### 提示文:
Aが所有する甲土地(以下「甲」という。)につき、Bの所有権の取得時効が完成し、その後、Bがこれを援用した。この場合に関する次の記述のうち、民法の規定および判例に照らし、妥当でないものはどれか。
- Bの時効完成前に、CがAから甲を買い受けて所有権移転登記を了した場合、Bは、Cに対して、登記なくして時効による所有権取得をもって対抗することができる。
- Bの時効完成後に、DがAから甲を買い受けて所有権移転登記を了した場合、Bは、Dに対して、Dが背信的悪意者であったと認められる特段の事情があるときでも、登記なくして時効による所有権取得を対抗することはできない。
- Bの時効完成後に、EがAから甲を買い受けて所有権移転登記を了した場合、その後さらにBが甲の占有を取得時効の成立に必要な期間継続したときは、Bは、Eに対し時効を援用すれば、時効による所有権取得をもって登記なくして対抗することができる。
- Bの時効完成後に、FがAから甲につき抵当権の設定を受けてその登記を了した場合、Bは、抵当権設定登記後引き続き甲の占有を取得時効の成立に必要な期間継続したときは、BがFに対し時効を援用すれば、Bが抵当権の存在を容認していたなどの抵当権の消滅を妨げる特段の事情がない限り、甲を時効取得し、その結果、Fの抵当権は消滅する。
- Bの時効完成後に、GがAから甲を買い受けて所有権移転登記を了した場合、Bは、Gに対して、登記なくして時効による所有権取得をもって対抗することはできず、その際にBが甲の占有開始時点を任意に選択してその成立を主張することは許されない。
【解説】
1・・・妥当
時効取得者は、登記がなくても、時効完成前の第三者に対し、権利を主張することができます(大判大正7.3.2)。よって、時効取得者Bは、登記がなくても、時効完成前の第三者であるCに対して時効による所有権取得を対抗することができるので、本肢は妥当です。
【質問内容】 時効取得者Bは、取得時効完成前のCに対して、登記なく時効取得をもって対抗することができる。○か×か。
【判例】 判例では、上記具体例について「時効取得者Bは時効完成前の第三者Cに対して、登記がなくても、時効取得を主張できる」としています。
【理由】 始めに、A所有の甲地をBが占有し、その後、①AがCに甲地を売却し、(まだBが占有中)、その後、②Bの時効が完成したという流れです。時系列を図にすると下のようになります。(左から右に時間が流れている)
まず、Cが存在しない場合を考えてみましょう!基本的な取得時効の問題です。
Aは所有権を持っているにも関わらず、占有しているBに対して裁判上の請求等の時効の更新行為を行わず、一定期間が過ぎるとBの時効が完成します。そのことにより、「Bは登記を備えていなくても」、時効取得者Bは、Aに時効取得を主張できます。

### 演習課題:
1. 上の取得時効に関する文章から、「- Bの時効完成後に、DがA」から「結果、Fの抵当権は消滅する。」までの部分を一字も変えずに抜き出して返してください。
2. 上の取得時効に関する文章を、最後の文の続きから書き継いでください。

### 提供データ:
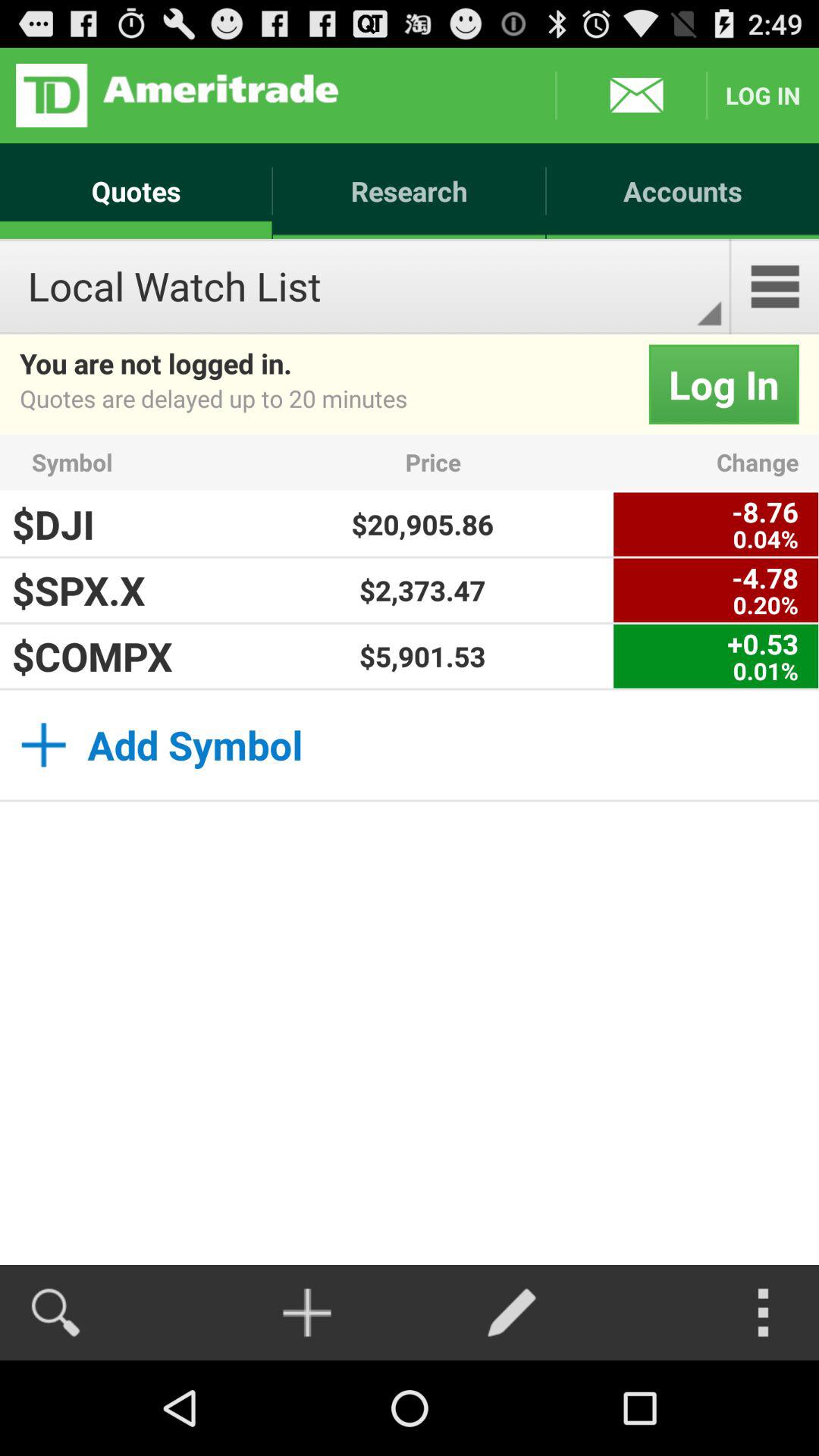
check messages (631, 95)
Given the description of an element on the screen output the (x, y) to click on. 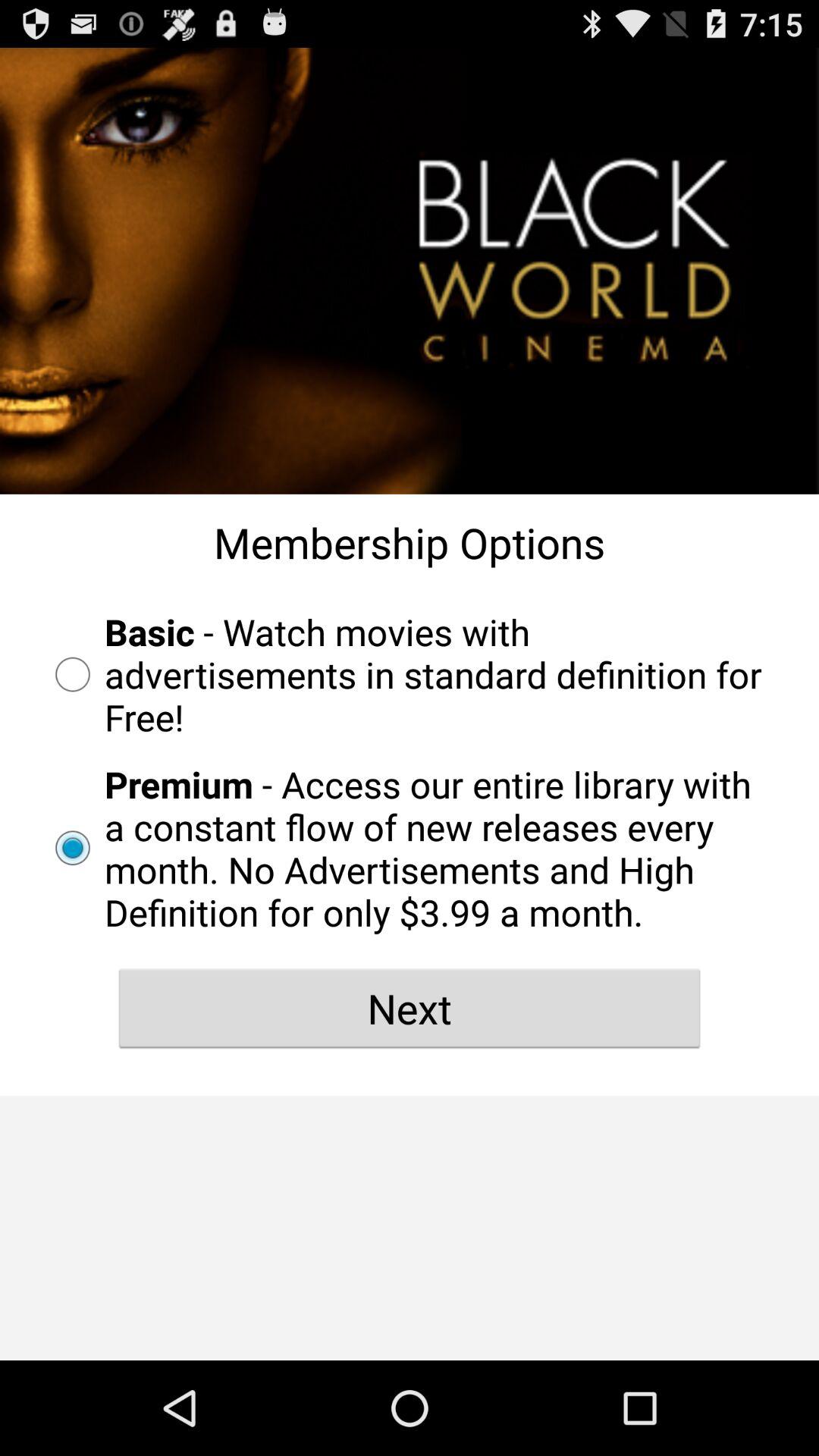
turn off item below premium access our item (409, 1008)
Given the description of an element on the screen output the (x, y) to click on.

### 解答例:
1.
- Bの時効完成後に、DがAから甲を買い受けて所有権移転登記を了した場合、Bは、Dに対して、Dが背信的悪意者であったと認められる特段の事情があるときでも、登記なくして時効による所有権取得を対抗することはできない。
- Bの時効完成後に、EがAから甲を買い受けて所有権移転登記を了した場合、その後さらにBが甲の占有を取得時効の成立に必要な期間継続したときは、Bは、Eに対し時効を援用すれば、時効による所有権取得をもって登記なくして対抗することができる。
- Bの時効完成後に、FがAから甲につき抵当権の設定を受けてその登記を了した場合、Bは、抵当権設定登記後引き続き甲の占有を取得時効の成立に必要な期間継続したときは、BがFに対し時効を援用すれば、Bが抵当権の存在を容認していたなどの抵当権の消滅を妨げる特段の事情がない限り、甲を時効取得し、その結果、Fの抵当権は消滅する。

2.
次に、Cが出現した場合を考えます。
CはAから甲地を譲り受けた時点から、Bに対して時効の更新行為を行える立場にあります。
つまり、CもAと同様の立場にあると考えることができます。したがって、CもAと同様に時効の更新を行うことができます。
しかし、それを怠って、時効の更新を行わなかった結果、Bの時効が完成したら、Bは「Aに対して主張できていた時効取得」をCに対しても主張できます。つまり、時効完成前に所有者が変わっても、占有者に何ら影響を与えないということです。AもCも同じ立場として、ひとくくりとみなすわけです。
まとめると、Bは時効完成前の第三者Cに対して、登記がなくても、時効取得を主張できます。
2・・・妥当でない
時効取得者と時効完成後の第三者は、二重譲渡の対抗関係となり、時効取得者は、登記を備えなければ「時効完成後の第三者D」に対して、時効取得を対抗することができません(大連判大正14.7.8)。しかし、「時効完成後の第三者D」が背信的悪意者の場合は、例外的に、時効取得者は登記がなくても時効取得を対抗することができます(最判昭和43.8.2)。よって、時効完成後の第三者Dが背信的悪意者であったと認められる特段の事情がある場合、時効取得者Bは、登記がなくても、時効による所有権取得を対抗することができるので、本肢は「登記なくして時効による所有権取得を対抗することはできない」が妥当ではありません。
時効完成後に第三者が現れた場合、「時効取得者A」と「第三者D」は二重譲渡の対抗関係とみなされるので、登記を備えた方が対抗力を持つ
しかし、第三者Dが背信的悪意者の場合は、Dは保護されないので、時効取得者Bは、登記がなくても、Bが勝ちます。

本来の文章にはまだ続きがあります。